→ **Data in this exercise**:
--
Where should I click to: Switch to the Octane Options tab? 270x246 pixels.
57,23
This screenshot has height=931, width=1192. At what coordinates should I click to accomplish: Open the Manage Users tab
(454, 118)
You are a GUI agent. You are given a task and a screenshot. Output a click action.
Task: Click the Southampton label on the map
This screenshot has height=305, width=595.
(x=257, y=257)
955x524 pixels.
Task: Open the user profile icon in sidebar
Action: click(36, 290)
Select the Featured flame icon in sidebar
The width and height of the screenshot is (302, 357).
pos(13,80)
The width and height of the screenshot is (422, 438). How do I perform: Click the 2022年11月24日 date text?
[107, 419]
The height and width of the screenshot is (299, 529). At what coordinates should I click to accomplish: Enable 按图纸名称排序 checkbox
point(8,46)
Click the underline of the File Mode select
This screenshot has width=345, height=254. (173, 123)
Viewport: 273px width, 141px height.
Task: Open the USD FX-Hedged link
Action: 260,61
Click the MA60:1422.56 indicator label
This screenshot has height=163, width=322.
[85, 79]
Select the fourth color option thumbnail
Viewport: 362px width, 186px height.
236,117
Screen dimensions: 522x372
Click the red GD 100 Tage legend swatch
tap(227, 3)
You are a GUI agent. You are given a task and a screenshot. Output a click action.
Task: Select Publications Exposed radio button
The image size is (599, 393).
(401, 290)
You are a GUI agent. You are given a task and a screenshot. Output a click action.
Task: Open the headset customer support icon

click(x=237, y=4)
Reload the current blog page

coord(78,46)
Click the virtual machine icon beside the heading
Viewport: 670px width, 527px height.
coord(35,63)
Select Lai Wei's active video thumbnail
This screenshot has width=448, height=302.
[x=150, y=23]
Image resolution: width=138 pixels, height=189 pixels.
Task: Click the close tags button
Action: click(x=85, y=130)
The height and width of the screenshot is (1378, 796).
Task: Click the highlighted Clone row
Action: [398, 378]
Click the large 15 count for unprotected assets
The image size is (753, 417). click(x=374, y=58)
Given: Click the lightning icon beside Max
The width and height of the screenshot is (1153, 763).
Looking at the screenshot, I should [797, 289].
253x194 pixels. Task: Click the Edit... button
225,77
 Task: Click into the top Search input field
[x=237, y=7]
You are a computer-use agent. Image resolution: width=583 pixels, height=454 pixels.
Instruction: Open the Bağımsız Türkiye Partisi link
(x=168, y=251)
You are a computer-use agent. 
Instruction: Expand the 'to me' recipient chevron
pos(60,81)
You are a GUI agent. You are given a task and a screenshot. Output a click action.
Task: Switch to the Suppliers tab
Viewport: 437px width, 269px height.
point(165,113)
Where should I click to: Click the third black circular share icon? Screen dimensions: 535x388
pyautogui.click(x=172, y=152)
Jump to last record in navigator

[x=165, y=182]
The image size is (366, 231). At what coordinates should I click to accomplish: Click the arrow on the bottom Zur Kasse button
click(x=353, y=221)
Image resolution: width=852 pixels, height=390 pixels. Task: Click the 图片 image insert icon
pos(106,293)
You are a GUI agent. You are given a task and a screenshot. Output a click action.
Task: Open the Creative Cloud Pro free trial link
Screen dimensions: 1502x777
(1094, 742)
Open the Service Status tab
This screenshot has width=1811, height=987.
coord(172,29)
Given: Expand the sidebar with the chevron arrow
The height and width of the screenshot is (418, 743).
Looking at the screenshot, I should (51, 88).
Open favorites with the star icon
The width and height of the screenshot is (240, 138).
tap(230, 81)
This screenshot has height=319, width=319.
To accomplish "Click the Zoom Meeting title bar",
--
Tell me how many lines of the data hold the word "beside", giving only the number.

2